* Start *
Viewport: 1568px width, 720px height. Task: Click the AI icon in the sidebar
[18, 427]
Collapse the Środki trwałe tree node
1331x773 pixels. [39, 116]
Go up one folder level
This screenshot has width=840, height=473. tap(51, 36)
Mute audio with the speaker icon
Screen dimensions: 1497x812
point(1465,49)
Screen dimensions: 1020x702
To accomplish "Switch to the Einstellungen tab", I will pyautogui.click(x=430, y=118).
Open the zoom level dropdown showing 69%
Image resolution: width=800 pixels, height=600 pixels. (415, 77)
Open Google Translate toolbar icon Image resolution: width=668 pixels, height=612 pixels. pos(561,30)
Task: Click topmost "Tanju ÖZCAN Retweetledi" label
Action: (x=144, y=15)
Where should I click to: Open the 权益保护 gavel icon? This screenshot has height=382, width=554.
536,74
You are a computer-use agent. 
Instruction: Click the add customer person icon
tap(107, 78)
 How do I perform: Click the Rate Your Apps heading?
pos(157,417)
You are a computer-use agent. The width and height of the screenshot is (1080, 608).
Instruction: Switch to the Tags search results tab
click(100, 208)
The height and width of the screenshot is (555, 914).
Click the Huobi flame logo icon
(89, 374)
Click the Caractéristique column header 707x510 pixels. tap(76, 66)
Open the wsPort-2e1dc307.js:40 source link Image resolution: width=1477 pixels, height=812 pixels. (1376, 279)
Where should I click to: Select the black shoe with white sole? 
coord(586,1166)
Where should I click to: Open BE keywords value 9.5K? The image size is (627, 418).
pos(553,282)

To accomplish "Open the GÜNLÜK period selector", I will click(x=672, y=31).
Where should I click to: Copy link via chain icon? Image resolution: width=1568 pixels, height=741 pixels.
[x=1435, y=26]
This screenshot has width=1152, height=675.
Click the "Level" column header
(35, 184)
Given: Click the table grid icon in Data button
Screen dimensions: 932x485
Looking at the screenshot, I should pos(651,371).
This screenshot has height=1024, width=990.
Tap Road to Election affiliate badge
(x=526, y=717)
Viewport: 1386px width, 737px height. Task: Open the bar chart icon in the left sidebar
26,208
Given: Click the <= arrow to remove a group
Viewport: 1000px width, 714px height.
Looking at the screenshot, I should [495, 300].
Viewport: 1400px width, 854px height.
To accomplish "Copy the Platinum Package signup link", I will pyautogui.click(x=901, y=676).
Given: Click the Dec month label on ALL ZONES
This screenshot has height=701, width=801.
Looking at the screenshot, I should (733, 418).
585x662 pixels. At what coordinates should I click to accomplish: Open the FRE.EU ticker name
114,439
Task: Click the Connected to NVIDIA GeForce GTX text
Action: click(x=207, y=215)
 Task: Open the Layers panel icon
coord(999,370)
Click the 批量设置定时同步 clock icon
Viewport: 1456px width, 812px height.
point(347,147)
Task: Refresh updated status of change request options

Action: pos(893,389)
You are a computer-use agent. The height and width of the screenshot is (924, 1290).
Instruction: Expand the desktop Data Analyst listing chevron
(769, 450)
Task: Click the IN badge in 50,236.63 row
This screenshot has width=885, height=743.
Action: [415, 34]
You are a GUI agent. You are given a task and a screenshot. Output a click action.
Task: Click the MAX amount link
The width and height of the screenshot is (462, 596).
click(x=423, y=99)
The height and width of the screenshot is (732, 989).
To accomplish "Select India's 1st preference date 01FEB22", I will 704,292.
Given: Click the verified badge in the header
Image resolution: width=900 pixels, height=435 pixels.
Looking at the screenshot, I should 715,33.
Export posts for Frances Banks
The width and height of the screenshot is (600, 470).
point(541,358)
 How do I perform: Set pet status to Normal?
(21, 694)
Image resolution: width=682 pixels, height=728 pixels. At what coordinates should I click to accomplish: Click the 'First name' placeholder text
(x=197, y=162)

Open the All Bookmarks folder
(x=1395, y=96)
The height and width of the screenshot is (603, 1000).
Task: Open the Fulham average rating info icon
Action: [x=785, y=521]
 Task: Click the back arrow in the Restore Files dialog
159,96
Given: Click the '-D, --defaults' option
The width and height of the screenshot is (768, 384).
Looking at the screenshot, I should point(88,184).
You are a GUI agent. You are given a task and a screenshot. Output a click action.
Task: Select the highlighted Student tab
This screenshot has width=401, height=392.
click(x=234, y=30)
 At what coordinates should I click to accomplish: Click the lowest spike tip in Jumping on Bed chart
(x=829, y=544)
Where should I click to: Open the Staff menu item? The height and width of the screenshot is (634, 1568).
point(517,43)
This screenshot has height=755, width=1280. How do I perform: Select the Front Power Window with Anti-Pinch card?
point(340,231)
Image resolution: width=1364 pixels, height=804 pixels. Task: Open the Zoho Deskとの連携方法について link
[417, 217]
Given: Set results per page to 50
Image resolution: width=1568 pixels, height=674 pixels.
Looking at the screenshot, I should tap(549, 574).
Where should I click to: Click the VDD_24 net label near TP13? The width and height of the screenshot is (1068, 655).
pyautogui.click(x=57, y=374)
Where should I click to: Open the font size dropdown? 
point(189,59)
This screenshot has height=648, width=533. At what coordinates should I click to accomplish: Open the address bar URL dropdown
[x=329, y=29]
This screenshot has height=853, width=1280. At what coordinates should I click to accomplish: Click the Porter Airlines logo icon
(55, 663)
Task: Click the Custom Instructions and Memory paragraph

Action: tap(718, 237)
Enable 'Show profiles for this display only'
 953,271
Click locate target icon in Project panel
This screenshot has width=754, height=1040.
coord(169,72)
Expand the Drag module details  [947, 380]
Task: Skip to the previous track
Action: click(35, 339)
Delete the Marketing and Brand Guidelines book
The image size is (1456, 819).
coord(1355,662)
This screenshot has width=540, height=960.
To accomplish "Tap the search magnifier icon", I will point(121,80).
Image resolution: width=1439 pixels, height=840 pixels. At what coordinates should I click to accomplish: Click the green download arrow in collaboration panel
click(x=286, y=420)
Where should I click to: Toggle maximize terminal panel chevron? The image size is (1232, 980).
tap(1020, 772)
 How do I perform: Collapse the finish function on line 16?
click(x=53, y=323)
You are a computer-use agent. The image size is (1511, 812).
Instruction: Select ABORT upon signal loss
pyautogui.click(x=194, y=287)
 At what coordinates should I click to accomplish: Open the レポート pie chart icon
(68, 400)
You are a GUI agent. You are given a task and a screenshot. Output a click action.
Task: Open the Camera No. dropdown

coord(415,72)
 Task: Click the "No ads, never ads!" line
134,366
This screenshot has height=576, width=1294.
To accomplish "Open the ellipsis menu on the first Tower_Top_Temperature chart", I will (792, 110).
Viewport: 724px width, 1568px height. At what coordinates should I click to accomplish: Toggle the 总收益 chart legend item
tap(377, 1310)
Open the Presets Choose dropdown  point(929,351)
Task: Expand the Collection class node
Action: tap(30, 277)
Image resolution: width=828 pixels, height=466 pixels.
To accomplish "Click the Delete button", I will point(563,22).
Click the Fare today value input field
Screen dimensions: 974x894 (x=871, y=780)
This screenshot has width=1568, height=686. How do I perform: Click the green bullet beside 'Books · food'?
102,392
* End *
- **TASK TO COMPLETE**: Please set out all of the lines above as a numbered list, leaving out the blank ones.

- **RESULT FOR THIS TASK**:
1. Viewport: 1568px width, 720px height. Task: Click the AI icon in the sidebar
2. [18, 427]
3. Collapse the Środki trwałe tree node
4. 1331x773 pixels. [39, 116]
5. Go up one folder level
6. This screenshot has width=840, height=473. tap(51, 36)
7. Mute audio with the speaker icon
8. Screen dimensions: 1497x812
9. point(1465,49)
10. Screen dimensions: 1020x702
11. To accomplish "Switch to the Einstellungen tab", I will pyautogui.click(x=430, y=118).
12. Open the zoom level dropdown showing 69%
13. Image resolution: width=800 pixels, height=600 pixels. (415, 77)
14. Open Google Translate toolbar icon Image resolution: width=668 pixels, height=612 pixels. pos(561,30)
15. Task: Click topmost "Tanju ÖZCAN Retweetledi" label
16. Action: (x=144, y=15)
17. Where should I click to: Open the 权益保护 gavel icon? This screenshot has height=382, width=554.
18. 536,74
19. You are a computer-use agent. 
20. Instruction: Click the add customer person icon
21. tap(107, 78)
22.  How do I perform: Click the Rate Your Apps heading?
23. pos(157,417)
24. You are a computer-use agent. The width and height of the screenshot is (1080, 608).
25. Instruction: Switch to the Tags search results tab
26. click(100, 208)
27. The height and width of the screenshot is (555, 914).
28. Click the Huobi flame logo icon
29. (89, 374)
30. Click the Caractéristique column header 707x510 pixels. tap(76, 66)
31. Open the wsPort-2e1dc307.js:40 source link Image resolution: width=1477 pixels, height=812 pixels. (1376, 279)
32. Where should I click to: Select the black shoe with white sole? 
33. coord(586,1166)
34. Where should I click to: Open BE keywords value 9.5K? The image size is (627, 418).
35. pos(553,282)
36. To accomplish "Open the GÜNLÜK period selector", I will click(x=672, y=31).
37. Where should I click to: Copy link via chain icon? Image resolution: width=1568 pixels, height=741 pixels.
38. [x=1435, y=26]
39. This screenshot has width=1152, height=675.
40. Click the "Level" column header
41. (35, 184)
42. Given: Click the table grid icon in Data button
43. Screen dimensions: 932x485
44. Looking at the screenshot, I should pos(651,371).
45. This screenshot has height=1024, width=990.
46. Tap Road to Election affiliate badge
47. (x=526, y=717)
48. Viewport: 1386px width, 737px height. Task: Open the bar chart icon in the left sidebar
49. 26,208
50. Given: Click the <= arrow to remove a group
51. Viewport: 1000px width, 714px height.
52. Looking at the screenshot, I should [495, 300].
53. Viewport: 1400px width, 854px height.
54. To accomplish "Copy the Platinum Package signup link", I will pyautogui.click(x=901, y=676).
55. Given: Click the Dec month label on ALL ZONES
56. This screenshot has height=701, width=801.
57. Looking at the screenshot, I should (733, 418).
58. 585x662 pixels. At what coordinates should I click to accomplish: Open the FRE.EU ticker name
59. 114,439
60. Task: Click the Connected to NVIDIA GeForce GTX text
61. Action: click(x=207, y=215)
62.  Task: Open the Layers panel icon
63. coord(999,370)
64. Click the 批量设置定时同步 clock icon
65. Viewport: 1456px width, 812px height.
66. point(347,147)
67. Task: Refresh updated status of change request options
68. Action: pos(893,389)
69. You are a computer-use agent. The height and width of the screenshot is (924, 1290).
70. Instruction: Expand the desktop Data Analyst listing chevron
71. (769, 450)
72. Task: Click the IN badge in 50,236.63 row
73. This screenshot has width=885, height=743.
74. Action: [415, 34]
75. You are a GUI agent. You are given a task and a screenshot. Output a click action.
76. Task: Click the MAX amount link
77. The width and height of the screenshot is (462, 596).
78. click(x=423, y=99)
79. The height and width of the screenshot is (732, 989).
80. To accomplish "Select India's 1st preference date 01FEB22", I will 704,292.
81. Given: Click the verified badge in the header
82. Image resolution: width=900 pixels, height=435 pixels.
83. Looking at the screenshot, I should 715,33.
84. Export posts for Frances Banks
85. The width and height of the screenshot is (600, 470).
86. point(541,358)
87.  How do I perform: Set pet status to Normal?
88. (21, 694)
89. Image resolution: width=682 pixels, height=728 pixels. At what coordinates should I click to accomplish: Click the 'First name' placeholder text
90. (x=197, y=162)
91. Open the All Bookmarks folder
92. (x=1395, y=96)
93. The height and width of the screenshot is (603, 1000).
94. Task: Open the Fulham average rating info icon
95. Action: [x=785, y=521]
96.  Task: Click the back arrow in the Restore Files dialog
97. 159,96
98. Given: Click the '-D, --defaults' option
99. The width and height of the screenshot is (768, 384).
100. Looking at the screenshot, I should point(88,184).
101. You are a GUI agent. You are given a task and a screenshot. Output a click action.
102. Task: Select the highlighted Student tab
103. This screenshot has width=401, height=392.
104. click(x=234, y=30)
105.  At what coordinates should I click to accomplish: Click the lowest spike tip in Jumping on Bed chart
106. (x=829, y=544)
107. Where should I click to: Open the Staff menu item? The height and width of the screenshot is (634, 1568).
108. point(517,43)
109. This screenshot has height=755, width=1280. How do I perform: Select the Front Power Window with Anti-Pinch card?
110. point(340,231)
111. Image resolution: width=1364 pixels, height=804 pixels. Task: Open the Zoho Deskとの連携方法について link
112. [417, 217]
113. Given: Set results per page to 50
114. Image resolution: width=1568 pixels, height=674 pixels.
115. Looking at the screenshot, I should tap(549, 574).
116. Where should I click to: Click the VDD_24 net label near TP13? The width and height of the screenshot is (1068, 655).
117. pyautogui.click(x=57, y=374)
118. Where should I click to: Open the font size dropdown? 
119. point(189,59)
120. This screenshot has height=648, width=533. At what coordinates should I click to accomplish: Open the address bar URL dropdown
121. [x=329, y=29]
122. This screenshot has height=853, width=1280. At what coordinates should I click to accomplish: Click the Porter Airlines logo icon
123. (55, 663)
124. Task: Click the Custom Instructions and Memory paragraph
125. Action: tap(718, 237)
126. Enable 'Show profiles for this display only'
127.  953,271
128. Click locate target icon in Project panel
129. This screenshot has width=754, height=1040.
130. coord(169,72)
131. Expand the Drag module details  [947, 380]
132. Task: Skip to the previous track
133. Action: click(35, 339)
134. Delete the Marketing and Brand Guidelines book
135. The image size is (1456, 819).
136. coord(1355,662)
137. This screenshot has width=540, height=960.
138. To accomplish "Tap the search magnifier icon", I will point(121,80).
139. Image resolution: width=1439 pixels, height=840 pixels. At what coordinates should I click to accomplish: Click the green download arrow in collaboration panel
140. click(x=286, y=420)
141. Where should I click to: Toggle maximize terminal panel chevron? The image size is (1232, 980).
142. tap(1020, 772)
143.  How do I perform: Collapse the finish function on line 16?
144. click(x=53, y=323)
145. You are a computer-use agent. The image size is (1511, 812).
146. Instruction: Select ABORT upon signal loss
147. pyautogui.click(x=194, y=287)
148.  At what coordinates should I click to accomplish: Open the レポート pie chart icon
149. (68, 400)
150. You are a GUI agent. You are given a task and a screenshot. Output a click action.
151. Task: Open the Camera No. dropdown
152. coord(415,72)
153.  Task: Click the "No ads, never ads!" line
154. 134,366
155. This screenshot has height=576, width=1294.
156. To accomplish "Open the ellipsis menu on the first Tower_Top_Temperature chart", I will (792, 110).
157. Viewport: 724px width, 1568px height. At what coordinates should I click to accomplish: Toggle the 总收益 chart legend item
158. tap(377, 1310)
159. Open the Presets Choose dropdown  point(929,351)
160. Task: Expand the Collection class node
161. Action: tap(30, 277)
162. Image resolution: width=828 pixels, height=466 pixels.
163. To accomplish "Click the Delete button", I will point(563,22).
164. Click the Fare today value input field
165. Screen dimensions: 974x894 (x=871, y=780)
166. This screenshot has width=1568, height=686. How do I perform: Click the green bullet beside 'Books · food'?
167. 102,392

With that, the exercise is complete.